Vorliegende Zeilen:
-.-.-

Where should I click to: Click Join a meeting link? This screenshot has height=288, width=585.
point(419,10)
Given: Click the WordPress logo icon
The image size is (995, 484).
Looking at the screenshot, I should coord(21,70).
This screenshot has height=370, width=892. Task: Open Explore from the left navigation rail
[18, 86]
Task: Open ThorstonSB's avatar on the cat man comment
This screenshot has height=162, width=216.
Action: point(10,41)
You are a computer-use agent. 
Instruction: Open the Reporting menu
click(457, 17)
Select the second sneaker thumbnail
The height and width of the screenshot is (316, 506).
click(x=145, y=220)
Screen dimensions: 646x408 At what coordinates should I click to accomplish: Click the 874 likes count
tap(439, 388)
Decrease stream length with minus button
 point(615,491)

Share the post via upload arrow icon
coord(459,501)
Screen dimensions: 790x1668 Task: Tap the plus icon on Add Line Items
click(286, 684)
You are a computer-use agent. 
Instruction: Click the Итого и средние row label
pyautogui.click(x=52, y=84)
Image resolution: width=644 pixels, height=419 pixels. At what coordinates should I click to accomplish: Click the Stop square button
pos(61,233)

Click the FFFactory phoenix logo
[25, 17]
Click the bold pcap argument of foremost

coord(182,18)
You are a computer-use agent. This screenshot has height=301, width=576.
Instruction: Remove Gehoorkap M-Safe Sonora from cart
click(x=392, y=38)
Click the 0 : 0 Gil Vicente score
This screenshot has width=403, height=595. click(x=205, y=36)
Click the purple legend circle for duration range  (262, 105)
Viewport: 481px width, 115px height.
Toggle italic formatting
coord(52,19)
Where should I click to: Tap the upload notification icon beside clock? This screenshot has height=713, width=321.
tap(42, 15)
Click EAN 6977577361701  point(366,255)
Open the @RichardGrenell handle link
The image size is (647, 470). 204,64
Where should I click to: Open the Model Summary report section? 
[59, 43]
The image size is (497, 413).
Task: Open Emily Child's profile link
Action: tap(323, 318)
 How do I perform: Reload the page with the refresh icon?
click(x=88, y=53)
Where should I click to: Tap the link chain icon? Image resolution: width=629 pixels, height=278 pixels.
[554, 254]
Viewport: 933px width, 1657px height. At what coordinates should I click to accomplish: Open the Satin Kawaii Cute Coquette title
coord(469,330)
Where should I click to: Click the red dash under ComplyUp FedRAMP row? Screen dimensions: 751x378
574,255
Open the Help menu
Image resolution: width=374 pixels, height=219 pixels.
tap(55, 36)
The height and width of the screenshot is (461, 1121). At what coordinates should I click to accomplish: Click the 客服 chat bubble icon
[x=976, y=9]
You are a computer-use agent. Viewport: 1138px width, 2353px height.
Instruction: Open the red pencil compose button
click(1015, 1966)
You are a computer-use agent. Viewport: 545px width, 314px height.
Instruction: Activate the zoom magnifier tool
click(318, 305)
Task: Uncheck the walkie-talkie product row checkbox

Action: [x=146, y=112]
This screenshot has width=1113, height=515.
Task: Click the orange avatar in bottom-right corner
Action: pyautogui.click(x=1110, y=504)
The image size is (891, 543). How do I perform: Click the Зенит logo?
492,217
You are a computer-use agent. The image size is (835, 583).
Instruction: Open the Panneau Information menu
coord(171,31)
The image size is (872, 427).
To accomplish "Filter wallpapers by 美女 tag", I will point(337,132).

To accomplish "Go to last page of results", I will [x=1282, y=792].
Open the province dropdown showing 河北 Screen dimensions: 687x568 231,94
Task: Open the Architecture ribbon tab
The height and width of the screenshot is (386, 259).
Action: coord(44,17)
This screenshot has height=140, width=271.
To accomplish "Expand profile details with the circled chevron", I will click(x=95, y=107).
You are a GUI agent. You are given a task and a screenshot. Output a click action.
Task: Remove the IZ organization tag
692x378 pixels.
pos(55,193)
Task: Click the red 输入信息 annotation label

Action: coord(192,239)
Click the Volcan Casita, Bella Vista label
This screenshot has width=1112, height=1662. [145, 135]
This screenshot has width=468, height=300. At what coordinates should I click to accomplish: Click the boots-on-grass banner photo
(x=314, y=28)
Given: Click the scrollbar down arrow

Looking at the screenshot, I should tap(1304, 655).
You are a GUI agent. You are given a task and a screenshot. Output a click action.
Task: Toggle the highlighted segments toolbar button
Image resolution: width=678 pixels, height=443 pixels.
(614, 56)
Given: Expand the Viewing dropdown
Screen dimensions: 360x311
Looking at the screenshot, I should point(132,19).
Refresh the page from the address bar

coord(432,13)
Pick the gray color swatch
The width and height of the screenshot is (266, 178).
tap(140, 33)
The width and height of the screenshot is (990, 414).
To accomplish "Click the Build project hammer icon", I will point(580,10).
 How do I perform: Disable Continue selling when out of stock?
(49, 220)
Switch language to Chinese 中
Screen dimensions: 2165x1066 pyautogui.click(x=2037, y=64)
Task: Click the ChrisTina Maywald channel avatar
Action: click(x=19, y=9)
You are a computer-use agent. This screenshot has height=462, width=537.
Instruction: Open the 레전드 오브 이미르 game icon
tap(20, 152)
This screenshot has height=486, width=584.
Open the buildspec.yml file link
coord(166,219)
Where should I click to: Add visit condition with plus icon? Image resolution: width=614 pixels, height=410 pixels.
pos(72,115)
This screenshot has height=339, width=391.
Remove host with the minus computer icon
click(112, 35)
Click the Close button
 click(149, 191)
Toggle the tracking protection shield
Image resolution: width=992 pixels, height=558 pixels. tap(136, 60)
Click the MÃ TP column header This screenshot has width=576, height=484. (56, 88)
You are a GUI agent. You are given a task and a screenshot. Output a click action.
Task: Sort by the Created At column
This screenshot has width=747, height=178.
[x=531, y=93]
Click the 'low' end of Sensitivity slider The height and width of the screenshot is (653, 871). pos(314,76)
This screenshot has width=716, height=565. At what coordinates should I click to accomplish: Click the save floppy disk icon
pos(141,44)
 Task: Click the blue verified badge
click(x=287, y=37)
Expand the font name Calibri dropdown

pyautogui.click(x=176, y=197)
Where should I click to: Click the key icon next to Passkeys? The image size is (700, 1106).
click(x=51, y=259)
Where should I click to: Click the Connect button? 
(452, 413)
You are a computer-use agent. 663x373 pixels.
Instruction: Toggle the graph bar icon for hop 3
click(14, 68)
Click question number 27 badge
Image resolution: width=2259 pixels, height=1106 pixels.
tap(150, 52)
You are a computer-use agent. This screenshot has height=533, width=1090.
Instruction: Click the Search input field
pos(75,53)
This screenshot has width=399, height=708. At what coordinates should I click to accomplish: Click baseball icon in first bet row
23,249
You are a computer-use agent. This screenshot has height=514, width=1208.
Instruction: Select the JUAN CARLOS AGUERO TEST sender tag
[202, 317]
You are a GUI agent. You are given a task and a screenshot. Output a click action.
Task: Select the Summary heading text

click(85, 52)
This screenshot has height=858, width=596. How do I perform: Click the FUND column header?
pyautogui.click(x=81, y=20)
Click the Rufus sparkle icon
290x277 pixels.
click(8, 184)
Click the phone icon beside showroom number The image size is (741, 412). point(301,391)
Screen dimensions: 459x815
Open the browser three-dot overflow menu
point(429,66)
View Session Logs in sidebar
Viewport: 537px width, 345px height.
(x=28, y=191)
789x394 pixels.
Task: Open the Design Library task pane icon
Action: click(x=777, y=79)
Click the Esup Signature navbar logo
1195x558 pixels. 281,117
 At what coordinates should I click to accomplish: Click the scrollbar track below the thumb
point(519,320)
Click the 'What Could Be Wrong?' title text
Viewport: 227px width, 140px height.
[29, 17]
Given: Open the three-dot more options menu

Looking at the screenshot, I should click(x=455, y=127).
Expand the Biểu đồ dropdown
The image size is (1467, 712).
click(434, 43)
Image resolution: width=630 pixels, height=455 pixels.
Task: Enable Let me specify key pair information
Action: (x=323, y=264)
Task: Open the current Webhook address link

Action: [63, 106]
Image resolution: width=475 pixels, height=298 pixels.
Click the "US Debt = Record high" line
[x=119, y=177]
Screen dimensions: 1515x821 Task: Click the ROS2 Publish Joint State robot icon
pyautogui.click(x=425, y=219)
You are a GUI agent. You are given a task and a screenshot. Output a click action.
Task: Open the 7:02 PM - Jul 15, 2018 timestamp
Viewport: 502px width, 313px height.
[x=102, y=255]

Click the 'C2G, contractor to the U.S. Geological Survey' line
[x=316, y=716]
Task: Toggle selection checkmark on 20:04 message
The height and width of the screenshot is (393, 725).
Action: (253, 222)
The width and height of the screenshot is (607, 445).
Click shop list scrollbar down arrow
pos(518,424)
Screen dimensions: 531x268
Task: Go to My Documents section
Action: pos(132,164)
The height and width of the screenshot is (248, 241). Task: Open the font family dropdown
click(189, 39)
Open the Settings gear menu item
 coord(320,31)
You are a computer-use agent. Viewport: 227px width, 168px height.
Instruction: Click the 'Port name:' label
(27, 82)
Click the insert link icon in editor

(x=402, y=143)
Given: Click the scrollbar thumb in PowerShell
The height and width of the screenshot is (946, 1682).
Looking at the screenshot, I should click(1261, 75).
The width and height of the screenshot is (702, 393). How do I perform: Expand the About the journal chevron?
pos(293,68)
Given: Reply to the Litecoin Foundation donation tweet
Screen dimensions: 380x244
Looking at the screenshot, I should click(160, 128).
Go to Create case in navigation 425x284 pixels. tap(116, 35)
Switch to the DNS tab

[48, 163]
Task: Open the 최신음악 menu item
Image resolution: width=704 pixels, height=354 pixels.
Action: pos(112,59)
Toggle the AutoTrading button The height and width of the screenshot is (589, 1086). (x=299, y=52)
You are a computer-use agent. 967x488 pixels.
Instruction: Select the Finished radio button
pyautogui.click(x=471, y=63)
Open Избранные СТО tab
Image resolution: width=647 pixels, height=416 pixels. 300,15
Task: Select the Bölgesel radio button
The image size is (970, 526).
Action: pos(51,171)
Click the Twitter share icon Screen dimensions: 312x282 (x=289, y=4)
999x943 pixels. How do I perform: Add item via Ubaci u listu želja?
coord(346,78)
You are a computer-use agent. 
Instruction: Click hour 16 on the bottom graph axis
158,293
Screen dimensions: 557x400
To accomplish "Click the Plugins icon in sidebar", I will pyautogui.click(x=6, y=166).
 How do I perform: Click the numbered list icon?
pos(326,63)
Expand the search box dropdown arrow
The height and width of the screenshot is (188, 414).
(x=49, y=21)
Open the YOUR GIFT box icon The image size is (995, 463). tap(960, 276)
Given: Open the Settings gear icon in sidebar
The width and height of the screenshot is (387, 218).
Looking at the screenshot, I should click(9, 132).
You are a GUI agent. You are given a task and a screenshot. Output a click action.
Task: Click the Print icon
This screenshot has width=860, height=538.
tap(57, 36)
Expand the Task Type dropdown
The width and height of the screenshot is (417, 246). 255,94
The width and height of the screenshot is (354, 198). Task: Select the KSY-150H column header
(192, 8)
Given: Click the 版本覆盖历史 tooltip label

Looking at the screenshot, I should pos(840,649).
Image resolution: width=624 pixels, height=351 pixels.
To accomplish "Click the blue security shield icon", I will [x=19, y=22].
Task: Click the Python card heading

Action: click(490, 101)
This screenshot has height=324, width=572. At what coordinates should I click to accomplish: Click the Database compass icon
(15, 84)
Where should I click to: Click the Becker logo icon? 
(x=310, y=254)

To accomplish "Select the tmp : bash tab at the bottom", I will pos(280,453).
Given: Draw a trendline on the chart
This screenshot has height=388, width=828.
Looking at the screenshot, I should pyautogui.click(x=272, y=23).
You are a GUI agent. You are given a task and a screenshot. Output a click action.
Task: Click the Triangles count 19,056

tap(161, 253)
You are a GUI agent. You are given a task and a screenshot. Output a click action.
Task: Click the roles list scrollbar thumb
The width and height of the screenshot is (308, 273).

-.-.-

Was zu tun ist: Ordne bitte die Zeilen von der Zeile mit „How do I perform: Reload“ bis einschließlich der Zeile mit „[x=976, y=9]“ als nummerierte Liste an. Leerzeilen lässt du dabei weg.

Lösung:
1.  How do I perform: Reload the page with the refresh icon?
2. click(x=88, y=53)
3. Where should I click to: Tap the link chain icon? Image resolution: width=629 pixels, height=278 pixels.
4. [554, 254]
5. Viewport: 933px width, 1657px height. At what coordinates should I click to accomplish: Open the Satin Kawaii Cute Coquette title
6. coord(469,330)
7. Where should I click to: Click the red dash under ComplyUp FedRAMP row? Screen dimensions: 751x378
8. 574,255
9. Open the Help menu
10. Image resolution: width=374 pixels, height=219 pixels.
11. tap(55, 36)
12. The height and width of the screenshot is (461, 1121). At what coordinates should I click to accomplish: Click the 客服 chat bubble icon
13. [x=976, y=9]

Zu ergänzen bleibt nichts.